Enclosure, Knockballyfookeen, Co. Limerick
Co. Limerick |
Enclosures
A farm shed now occupies the southern quarter of what was once a roughly circular earthwork in County Limerick, its concrete apron spreading across ground that was already old when the first Ordnance Survey cartographers passed through.
That collision of ancient enclosure and modern agriculture is not unusual in the Irish countryside, but at Knockballyfookeen the two have overlapped so completely that only a fraction of the original monument survives in any readable form, making it an oddly compelling case study in how the past gets quietly absorbed into the working landscape.

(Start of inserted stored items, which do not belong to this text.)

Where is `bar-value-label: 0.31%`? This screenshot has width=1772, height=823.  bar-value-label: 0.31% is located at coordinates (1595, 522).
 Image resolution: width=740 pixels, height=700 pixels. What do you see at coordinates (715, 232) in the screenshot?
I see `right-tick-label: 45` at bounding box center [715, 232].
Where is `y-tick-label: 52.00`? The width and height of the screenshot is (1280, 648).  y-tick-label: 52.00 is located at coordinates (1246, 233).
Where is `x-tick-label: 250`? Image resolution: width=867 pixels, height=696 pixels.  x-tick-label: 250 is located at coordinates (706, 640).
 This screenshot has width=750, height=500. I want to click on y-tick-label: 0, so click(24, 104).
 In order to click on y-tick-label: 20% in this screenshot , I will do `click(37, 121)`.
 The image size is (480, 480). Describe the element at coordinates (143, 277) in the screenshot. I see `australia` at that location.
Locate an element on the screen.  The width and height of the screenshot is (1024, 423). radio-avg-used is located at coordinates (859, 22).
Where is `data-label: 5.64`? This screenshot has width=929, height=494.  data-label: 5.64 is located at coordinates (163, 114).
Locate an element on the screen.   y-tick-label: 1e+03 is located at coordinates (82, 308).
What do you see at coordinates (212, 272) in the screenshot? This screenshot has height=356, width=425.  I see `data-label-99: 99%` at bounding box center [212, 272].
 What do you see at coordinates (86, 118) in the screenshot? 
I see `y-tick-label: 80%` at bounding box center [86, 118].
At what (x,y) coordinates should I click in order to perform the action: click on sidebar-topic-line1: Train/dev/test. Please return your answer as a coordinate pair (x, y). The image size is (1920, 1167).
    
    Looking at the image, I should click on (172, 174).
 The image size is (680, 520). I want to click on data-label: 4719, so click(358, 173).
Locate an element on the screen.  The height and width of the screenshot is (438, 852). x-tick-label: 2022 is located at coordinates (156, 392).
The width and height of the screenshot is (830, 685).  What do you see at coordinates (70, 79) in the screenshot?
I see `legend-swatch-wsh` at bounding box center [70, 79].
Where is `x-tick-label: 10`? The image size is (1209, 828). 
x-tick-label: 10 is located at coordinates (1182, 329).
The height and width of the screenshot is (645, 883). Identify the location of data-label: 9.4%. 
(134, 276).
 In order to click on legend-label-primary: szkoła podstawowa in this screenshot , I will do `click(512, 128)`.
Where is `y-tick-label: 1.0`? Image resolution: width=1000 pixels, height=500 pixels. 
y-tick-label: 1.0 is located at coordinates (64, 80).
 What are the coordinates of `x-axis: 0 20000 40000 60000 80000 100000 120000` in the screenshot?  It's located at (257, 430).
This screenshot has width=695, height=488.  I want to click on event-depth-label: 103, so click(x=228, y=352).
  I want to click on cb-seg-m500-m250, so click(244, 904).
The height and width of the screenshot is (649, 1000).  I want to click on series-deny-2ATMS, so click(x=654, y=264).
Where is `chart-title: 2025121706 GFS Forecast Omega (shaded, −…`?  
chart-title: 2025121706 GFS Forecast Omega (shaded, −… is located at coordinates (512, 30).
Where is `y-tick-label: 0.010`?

The enclosure sits on a gently raised section of a north-east-facing slope in rough pasture, about 280 metres south-west of the Reask River, as noted by O'Dwyer in 1959. The revised 1897 edition of the Ordnance Survey 25-inch map recorded it as a penannular earthwork, a shape roughly like a ring with a deliberate gap, measuring approximately 32 metres north to south and 31 metres east to west. A penannular form is one that falls just short of completing a full circle, and it appears commonly in early Irish enclosures and ringforts. A ringfort, incidentally, is an enclosed farmstead of early medieval date, typically defined by one or more earthen banks and ditches, and one sits just 180 metres to the south-east of this site. When the Archaeological Survey of Ireland visited in 2008, they found the picture considerably reduced. What remained was an arc of scarp, the steep face of an earthen bank, running roughly from north-west around to the south, extending perhaps 15 metres in total. The scarp itself stood around 1.2 metres high and 3.5 metres wide where it had survived, though it had been straightened along part of its eastern to southern arc, levelled entirely where the farm shed now stands, and cut through on the west by a field boundary running north-west to south-east. Beyond that boundary, there is no trace of the monument at all.
The site is on private farmland in rough pasture, so access would require the landowner's permission and is not straightforward for casual visitors. Those with a particular interest in landscape archaeology may find the aerial record more rewarding than a ground visit: a vague trace of the disturbed northern arc of the scarp was still detectable on Digital Globe orthophotos from 2011 to 2013, and on Google Earth imagery captured in June 2018. On the ground, the surviving scarp is most legible from the north-west around to the east and south, where the landform has not been entirely obscured. The nearby ringfort to the south-east is a useful point of comparison for understanding what a more intact example of this type of early enclosure looks like in the same landscape.